Şimdi aziz okuyucum, gecen gün elime fotograf makinamı almış oturup kurcalamaktayken, "ulan benim de artistik fotoğrafım olsun, proflime koymalık" dedim. Tabi "Bir profil fotoğrafı nasıl olmalı" sorusu da hemen peşinden kendini gösterdi. Facebook olsun, msn olsun, blogger olsun o anki profil sayfalarını veya görüntü resimlerini dolaştık arkadaşım ile. Ağırlıklı olan trende uygun, profil veya msn fotoğrafı için miroğlu yasalarını ortaya koyduk. Bir çok genç kızımız, cıvıl cıvıl oğlanlarımız webcam ile çektikleri fotoğrafı koymak zorunda kalıyorlar görüntü resimlerine. hayatınızın en güzel yıllarını ziya etmeyin evladım. Benim de şimdi profilime koyduğum fotoğrafı çekmeye çalışırken uzun zamandır eğlenmediğim kadar eğlendik. Poz verme veya fotojenik olma konusunda doğal bir öküz olduğumdan elbette. Neyse efenim;

Profil veya msn fotoğrafı oluşturma Yusuf Miroğlu Kanunları;

1-) Bir kere en olmazsa olmaz profilden alınan fotoğraftır. İnceleme aşamasında gördüğüm neredeyse her profil fotoğrafında yan çekim söz konusu. Burada önemli nokta sadece yandan çekim değil, mutlaka başka bir şeyle ilgili olma gerekliliğidir. Yurdumun gençlerinin profil fotoğraflarına değer katan şey budur. Efenim ister gözler başka yere baksın, ister bir kitabınız olsun, başka bir edavatınız olsun sanki fotoğraf ile ilgilenmiyormuş da o zımbırtı ile ilgileniyormuş gibi yapabilendir iyi profil fotoğrafı olan genç.

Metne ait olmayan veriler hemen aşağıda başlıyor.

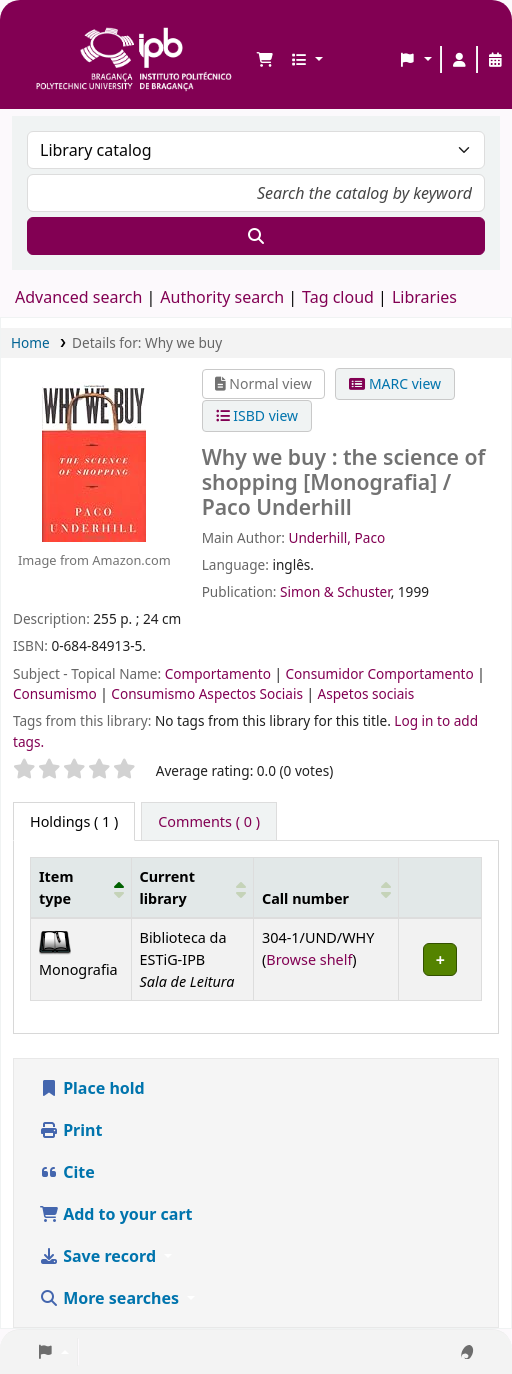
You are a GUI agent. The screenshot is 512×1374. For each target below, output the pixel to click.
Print (70, 1130)
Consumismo (56, 693)
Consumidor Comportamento (381, 673)
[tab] (209, 822)
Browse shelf (309, 959)
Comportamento (220, 673)
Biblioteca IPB (41, 31)
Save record (99, 1256)
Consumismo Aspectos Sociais (208, 693)
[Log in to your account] (459, 60)
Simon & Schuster (335, 591)
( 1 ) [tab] (74, 821)
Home (30, 342)
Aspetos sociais (366, 693)
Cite (67, 1172)
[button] (265, 60)
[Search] (256, 236)
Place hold (92, 1088)
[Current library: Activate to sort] (192, 888)
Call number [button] (305, 898)
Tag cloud (338, 297)
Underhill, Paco (336, 537)
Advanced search (78, 297)
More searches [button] (111, 1298)
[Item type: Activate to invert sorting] (81, 888)
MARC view (395, 383)
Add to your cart (116, 1214)
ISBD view (257, 415)
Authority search (222, 297)
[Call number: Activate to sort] (325, 888)
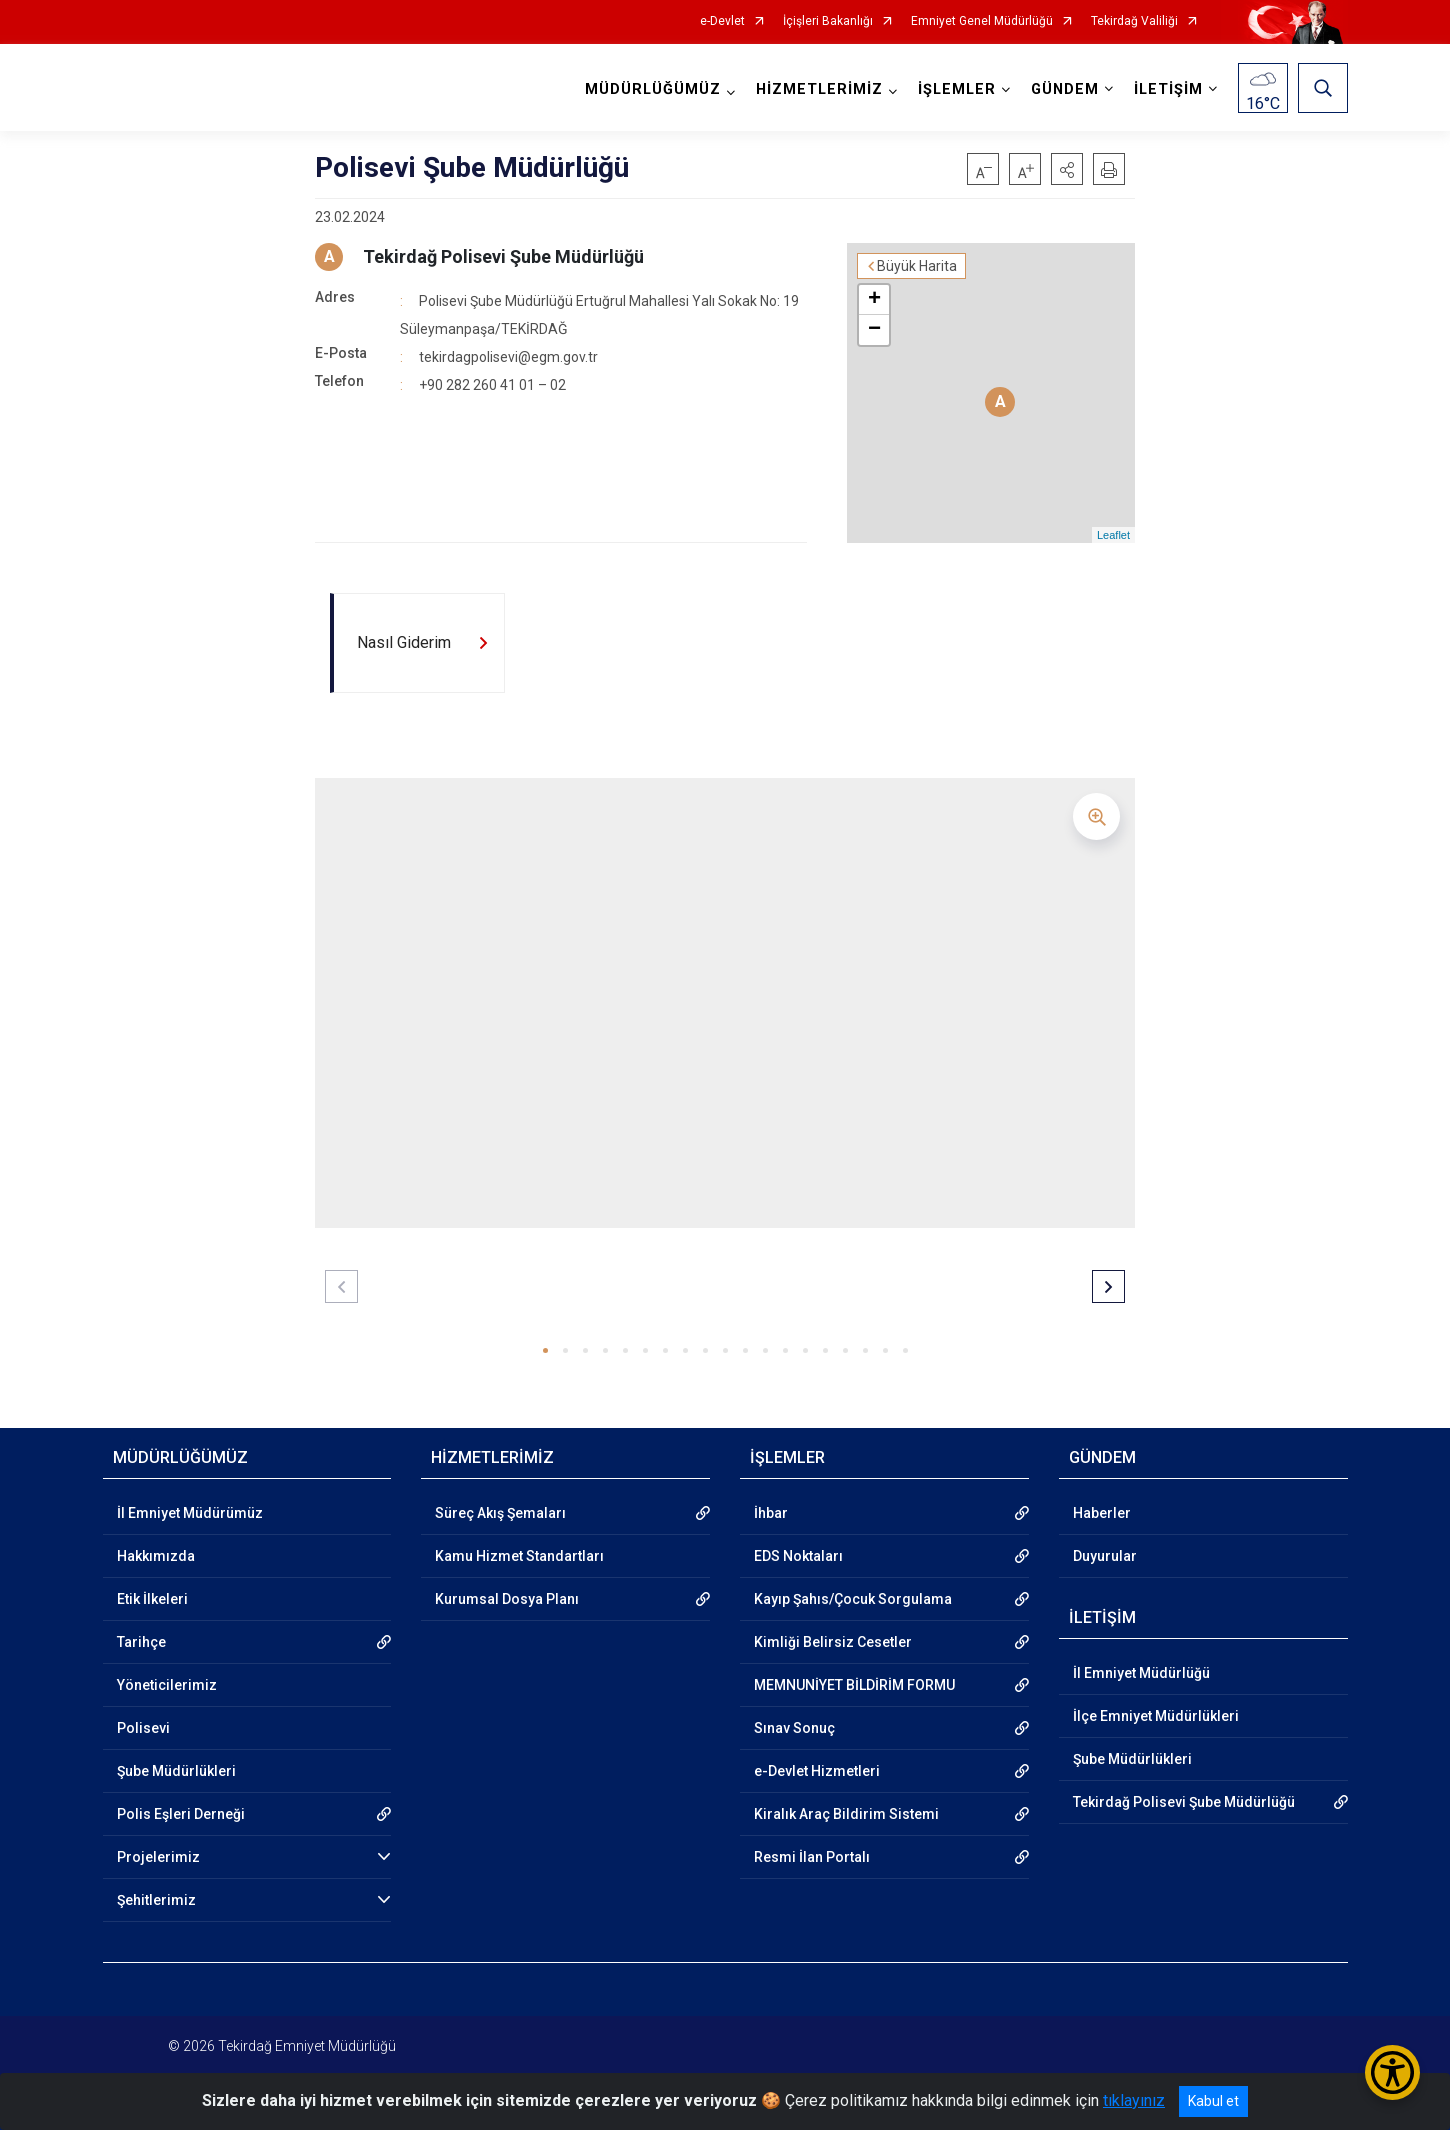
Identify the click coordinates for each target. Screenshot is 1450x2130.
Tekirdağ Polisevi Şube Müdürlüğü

2-)Yüzün bir kısmının görünmemesi: Efenim ilk maddeyi uyguladınız fakat kadraja yüzünüzün tamamı giriyorsa ı ıh maalesef yine olmamış. Yurdum erkekleri yüzü tamamı görünen hatunlara anlık soğukluk duyarken, hatunlarımız ise "kıro maganda" gibi sıfatlar yapıştırarak erkeklerimizi yaftalamaktadırlar. Bu yüzden yüzün bir kısmı saklanacak. Bu saklama ister kadraja sığmama şeklinde olur ya da ters ışık vurdurarak yüzün bir kısmını saklama olur, ya da fotoşopta oynayarak çeşitli efektler ile yine yüzün bir kısmını saklamak şeklinde olur. Olur da olur. ya da kadraja yüzün çok az kısmının girmesiyle de olur. Bu yöntemlerdne biriyle yüzünüzün bir kısmını saklayabildiyseniz tebrikler. İyi bir profil fotoğrafına doğru adımadım ilerlemektesiniz. :)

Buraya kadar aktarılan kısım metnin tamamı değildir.